■ Assignment
Look through the listing below and report every line that contains "agent".

■ Data for review
_____

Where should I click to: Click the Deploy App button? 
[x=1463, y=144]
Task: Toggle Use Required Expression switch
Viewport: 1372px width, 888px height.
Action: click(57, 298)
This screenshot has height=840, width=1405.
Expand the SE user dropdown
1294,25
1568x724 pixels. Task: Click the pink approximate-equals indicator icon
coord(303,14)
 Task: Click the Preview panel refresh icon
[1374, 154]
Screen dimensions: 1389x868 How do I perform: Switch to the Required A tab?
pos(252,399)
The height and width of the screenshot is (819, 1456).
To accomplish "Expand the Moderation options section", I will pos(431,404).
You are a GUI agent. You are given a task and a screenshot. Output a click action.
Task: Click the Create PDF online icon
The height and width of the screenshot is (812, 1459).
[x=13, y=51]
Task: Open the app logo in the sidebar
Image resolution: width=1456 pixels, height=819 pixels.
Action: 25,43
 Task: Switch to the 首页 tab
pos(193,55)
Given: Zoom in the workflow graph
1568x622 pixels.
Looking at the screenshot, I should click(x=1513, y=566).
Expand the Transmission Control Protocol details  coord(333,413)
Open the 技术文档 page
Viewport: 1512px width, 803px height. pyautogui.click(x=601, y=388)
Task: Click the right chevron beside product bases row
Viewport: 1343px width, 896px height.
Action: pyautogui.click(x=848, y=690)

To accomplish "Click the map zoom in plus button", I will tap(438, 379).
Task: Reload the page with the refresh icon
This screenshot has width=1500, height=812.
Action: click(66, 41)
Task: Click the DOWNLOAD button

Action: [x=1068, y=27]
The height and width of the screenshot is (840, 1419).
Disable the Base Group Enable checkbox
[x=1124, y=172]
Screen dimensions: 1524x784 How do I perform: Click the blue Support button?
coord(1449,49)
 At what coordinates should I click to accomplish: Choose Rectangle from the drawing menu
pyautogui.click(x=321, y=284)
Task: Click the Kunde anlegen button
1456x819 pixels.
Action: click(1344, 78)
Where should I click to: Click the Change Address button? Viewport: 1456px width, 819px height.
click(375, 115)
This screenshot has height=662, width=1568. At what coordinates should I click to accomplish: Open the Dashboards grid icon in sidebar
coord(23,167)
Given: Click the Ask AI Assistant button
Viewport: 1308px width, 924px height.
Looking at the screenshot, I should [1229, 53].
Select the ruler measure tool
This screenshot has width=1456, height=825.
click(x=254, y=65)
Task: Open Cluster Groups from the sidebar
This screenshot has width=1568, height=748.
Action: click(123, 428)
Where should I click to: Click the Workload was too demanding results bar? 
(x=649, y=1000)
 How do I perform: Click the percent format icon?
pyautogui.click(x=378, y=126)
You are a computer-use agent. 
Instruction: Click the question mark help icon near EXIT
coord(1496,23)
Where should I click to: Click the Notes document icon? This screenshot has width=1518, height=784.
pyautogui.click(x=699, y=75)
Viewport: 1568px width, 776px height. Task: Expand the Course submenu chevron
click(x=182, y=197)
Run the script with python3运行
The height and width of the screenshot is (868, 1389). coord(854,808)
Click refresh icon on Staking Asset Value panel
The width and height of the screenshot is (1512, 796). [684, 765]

_____

■ Task solution
You are a GUI agent. You are given a task and a screenshot. Output a click action.
You are a computer-use agent. 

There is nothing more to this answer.